Direct air capture imo can’t escape the scaling problem - when the feedstock has CO2 at ~400 ppm the economics simply won’t work out despite various oil companies backing one off systems around the globe.
Capturing CO2 at the source (power plant, etc) would be simpler to reach economic viability but without incentives it’s dead on arrival. I believe the IRA infra bill had put a price ~$50/ton of CO2 captured.
I agree, plus were would one store the CO2 ? To get back to "1980", I really doubt puling CO2 from the atmosphere will ever work.
Another concern, who will pay for maintenance ? See this for why you cannot let CO2 escape from underground storage:
https://en.wikipedia.org/wiki/Lake_Nyos_disaster
If stored near a populated area, hundreds of thousands could be kill, including all animals and insects, in a matter of minutes if the "vault" has a catastrophic failure. I would rather live near a nuclear waste site than a CO2 Site.
But we still need to remove all the excess co2 that we released into the atmosphere since the start of the industrial revolution if we want to reduce the temperature back to what it was before we started disrupting the natural state of the plane.
We and previous generations took out a loan and the payment is coming due.

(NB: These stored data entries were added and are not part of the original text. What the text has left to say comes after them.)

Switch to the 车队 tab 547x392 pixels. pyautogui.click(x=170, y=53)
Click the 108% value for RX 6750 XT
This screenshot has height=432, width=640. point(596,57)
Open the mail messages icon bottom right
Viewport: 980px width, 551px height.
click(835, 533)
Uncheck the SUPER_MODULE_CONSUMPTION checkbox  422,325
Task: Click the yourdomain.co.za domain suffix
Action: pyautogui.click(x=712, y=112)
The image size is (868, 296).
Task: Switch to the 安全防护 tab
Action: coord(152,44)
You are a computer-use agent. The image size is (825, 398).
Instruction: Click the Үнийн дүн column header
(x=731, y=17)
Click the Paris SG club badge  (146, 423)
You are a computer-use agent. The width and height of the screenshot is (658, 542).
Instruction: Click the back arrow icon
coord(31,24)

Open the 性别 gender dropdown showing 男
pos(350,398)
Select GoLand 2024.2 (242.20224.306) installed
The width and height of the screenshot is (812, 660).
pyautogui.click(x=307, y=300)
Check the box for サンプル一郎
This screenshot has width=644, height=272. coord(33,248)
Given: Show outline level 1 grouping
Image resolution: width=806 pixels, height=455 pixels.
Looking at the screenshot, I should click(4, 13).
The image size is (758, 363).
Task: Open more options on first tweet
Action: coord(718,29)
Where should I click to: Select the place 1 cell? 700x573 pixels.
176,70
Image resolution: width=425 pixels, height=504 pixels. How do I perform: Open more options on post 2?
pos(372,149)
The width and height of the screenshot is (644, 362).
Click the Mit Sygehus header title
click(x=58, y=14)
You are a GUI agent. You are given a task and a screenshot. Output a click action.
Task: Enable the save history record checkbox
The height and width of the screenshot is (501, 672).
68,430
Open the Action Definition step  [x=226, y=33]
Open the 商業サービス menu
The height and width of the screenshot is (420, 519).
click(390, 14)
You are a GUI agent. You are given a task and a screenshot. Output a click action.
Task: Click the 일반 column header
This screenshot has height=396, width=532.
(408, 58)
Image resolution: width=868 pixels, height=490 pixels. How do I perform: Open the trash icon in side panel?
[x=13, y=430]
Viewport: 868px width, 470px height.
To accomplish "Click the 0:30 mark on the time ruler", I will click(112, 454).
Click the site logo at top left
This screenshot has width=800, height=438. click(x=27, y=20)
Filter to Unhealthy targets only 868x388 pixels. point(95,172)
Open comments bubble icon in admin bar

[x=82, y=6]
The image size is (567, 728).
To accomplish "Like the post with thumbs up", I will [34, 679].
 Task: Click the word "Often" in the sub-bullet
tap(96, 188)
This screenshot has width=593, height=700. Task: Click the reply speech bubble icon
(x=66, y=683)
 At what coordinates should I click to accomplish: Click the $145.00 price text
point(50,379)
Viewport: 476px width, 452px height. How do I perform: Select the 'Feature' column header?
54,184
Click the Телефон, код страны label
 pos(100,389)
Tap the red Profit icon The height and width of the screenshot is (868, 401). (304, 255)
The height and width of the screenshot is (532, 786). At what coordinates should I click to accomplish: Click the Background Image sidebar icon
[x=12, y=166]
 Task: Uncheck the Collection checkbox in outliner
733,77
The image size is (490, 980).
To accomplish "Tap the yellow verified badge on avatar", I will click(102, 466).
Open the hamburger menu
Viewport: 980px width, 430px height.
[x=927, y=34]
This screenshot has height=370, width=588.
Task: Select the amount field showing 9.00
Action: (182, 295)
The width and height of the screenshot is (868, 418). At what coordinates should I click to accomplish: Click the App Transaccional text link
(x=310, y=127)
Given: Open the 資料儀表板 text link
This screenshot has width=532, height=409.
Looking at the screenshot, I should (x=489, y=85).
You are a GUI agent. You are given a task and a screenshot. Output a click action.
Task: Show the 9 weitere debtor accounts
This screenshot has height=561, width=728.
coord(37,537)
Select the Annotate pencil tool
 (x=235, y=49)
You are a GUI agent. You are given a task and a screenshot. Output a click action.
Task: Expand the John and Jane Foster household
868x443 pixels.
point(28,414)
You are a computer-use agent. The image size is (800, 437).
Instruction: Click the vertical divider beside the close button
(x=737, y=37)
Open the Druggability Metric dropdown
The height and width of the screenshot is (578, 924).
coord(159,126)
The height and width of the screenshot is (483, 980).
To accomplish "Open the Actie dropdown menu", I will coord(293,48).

Because of the framing about degrees in celcius change people are thinking in small numbers, like "oh, it's just 1.5'C over normal. oops, we missed that, well maybe we'll get it at 2.0'C. They don't realize that if we want normal we ahve to reduce the temperaure and to do that we need to take that c02 blanket off that we've been tightly wrapping around our collective bodies for decades.
And that endeavor is nearly unfathomable. Think of all the energy used by humanity since the industrial revolution and the energy we're going to be producing in the time period that we attempt to sequester the previously poduced C02. All of that needs to be accounted for.
And then there's the surplus energy roiling around in the system now, and the collapse of food webs.
I don't see how we get our way out of this in the next 50 years.
Capturing CO2 at the source will always be worse than removing the source. At the same time, capturing CO2 from the air will stay necessary until we do it.